Full OS Monitoring (With Thresholds) (Sun N1 System Manager 1.3 Discovery and Administration Guide)

Sun N1 System Manager 1.3 Discovery and Administration Guide

Full OS Monitoring (With Thresholds)

As part of the add server feature command, with the osmonitor and agentip keywords, you provide credentials to access the monitored server's operating system through ssh with the agentssh keyword. See To Add the OS Monitoring Feature for additional details. This procedure is important for OS health monitoring but not for monitoring hardware health or network reachability.

Adding the OS monitoring feature using the add server feature command, with the osmonitor keywords provides support for both OS monitoring and base management, and enables monitoring by default. After that, monitoring can be disabled and enabled by use of the set server command. See Enabling and Disabling Monitoring for more information.

The OS monitoring feature provides all the basic monitoring data that comes with the base management feature. See Base Management (Basic OS Monitoring) for details about the base management feature. In addition, the OS monitoring feature provides support for threshold monitoring. The OS monitoring feature allows you to set specific thresholds for individual monitored servers, or for groups of monitored servers, at the command line by using the set command. See Setting Threshold Values for details. For information about thresholds, see Monitoring Threshold Values.

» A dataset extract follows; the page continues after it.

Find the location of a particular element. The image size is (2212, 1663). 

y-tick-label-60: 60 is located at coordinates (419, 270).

Platform OS interface data is obtained through ssh and SNMP. All attribute data is retrieved from the server's operating system by using ssh and SNMP.

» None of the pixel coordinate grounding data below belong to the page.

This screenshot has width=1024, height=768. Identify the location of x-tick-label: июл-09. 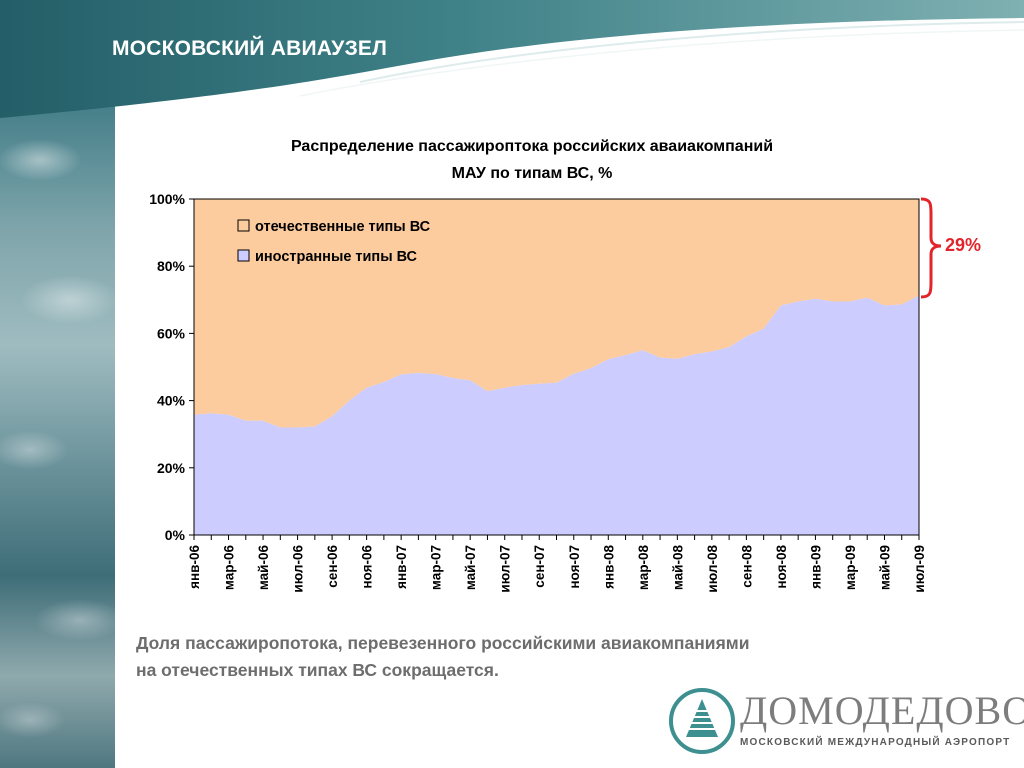
(920, 569).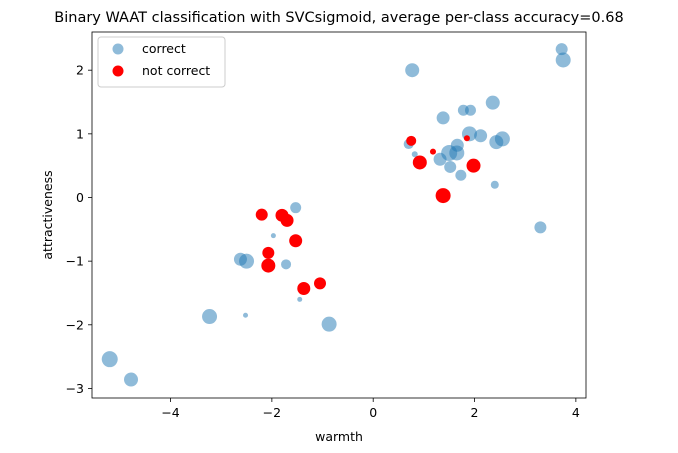 The image size is (678, 453). What do you see at coordinates (80, 198) in the screenshot?
I see `y-tick-label: 0` at bounding box center [80, 198].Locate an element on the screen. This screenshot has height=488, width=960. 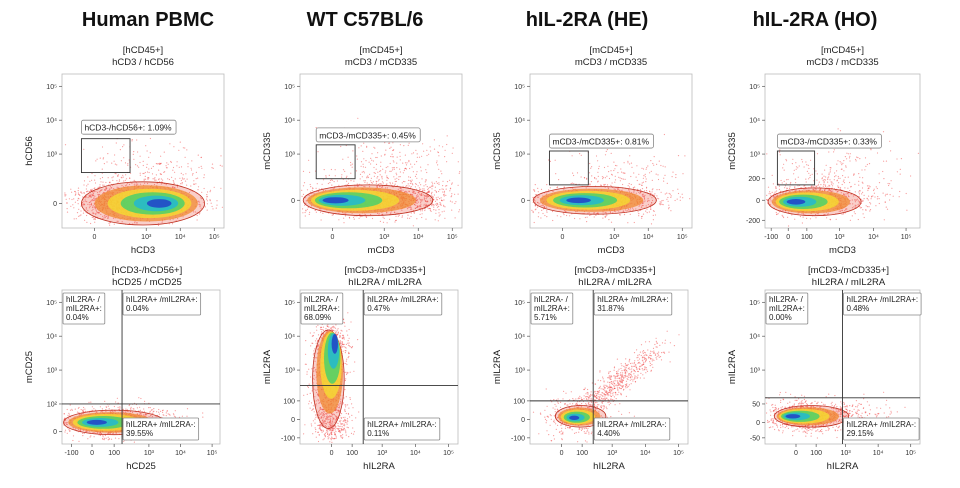
top-plot-2-y-axis-label: mCD335 is located at coordinates (268, 151).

A complete list of OS health attributes is provided in Table 6–2. Associated supported thresholds are also provided.

Table 6–2 All OS Health Attributes


Attribute Name	Description	Supported Threshold	Supported Threshold
`cpustats.loadavg1min`	System load expressed as average number of queued processes over 1 minute	`warninghigh`	`criticalhigh`
`cpustats.loadavg5min`	System load expressed as average number of queued processes over 5 minutes	`warninghigh`	`criticalhigh`
`cpustats.loadavg15min`	System load expressed as average number of queued processes over 15 minutes	`warninghigh`	`criticalhigh`
`cpustats.pctusage`	Percentage of overall CPU usage	`warninghigh`	`criticalhigh`
`cpustats.pctidle`	Percentage of CPU idle	`warninglow`	`criticallow`
`memusage.pctmemused`	Percentage of memory in use	`warninghigh`	`criticalhigh`
`memusage.pctmemfree`	Percentage of memory free	`warninglow`	`criticallow`
`memusage.mbmemused`	Memory in use in MB	`warninghigh`	`criticalhigh`
`memusage.mbmemfree`	Memory free in MB	`warninglow`	`criticallow`
`memusage.kbswapused`	Swap space in use in Kb	`warninghigh`	`criticalhigh`
`memusage.mbswapfree`	Free swap space in MB	`warninglow`	`criticallow`
`memusage.pctswapfree`	Percentage of free swap space	`warninglow`	`criticallow`
`fsusage.pctused`	Percentage of file system space in use	`warninghigh`	`criticalhigh`
`fsusage.kbspacefree`	File system free space in Kb	`warninghigh`	`criticalhigh`

You can filter OS health monitoring information for all servers by using the show server command:

N1-ok> show server oshealth oshealth

See show server in Sun N1 System Manager 1.3 Command Line Reference Manual for details of possible values of the oshealth filters. For more information and a graphic explaining filtering servers by health state, see To View Failed Managed Servers.

The health of an OS resource can be shown as unknown if the server is reachable but the agent for the monitoring feature cannot be contacted on SNMP port 161. The health of an OS resource can be shown as unreachable if the server is unreachable due to, for example, being in standby mode. See also Understanding the Differences Between Unreachable and Unknown States for Managed Servers.

If you are not interested in the values of some attributes, you can disable the threshold severity for monitoring of those attributes. This action prevents annoyance alarms. Example 6–9 shows you how to accomplish this disabling action.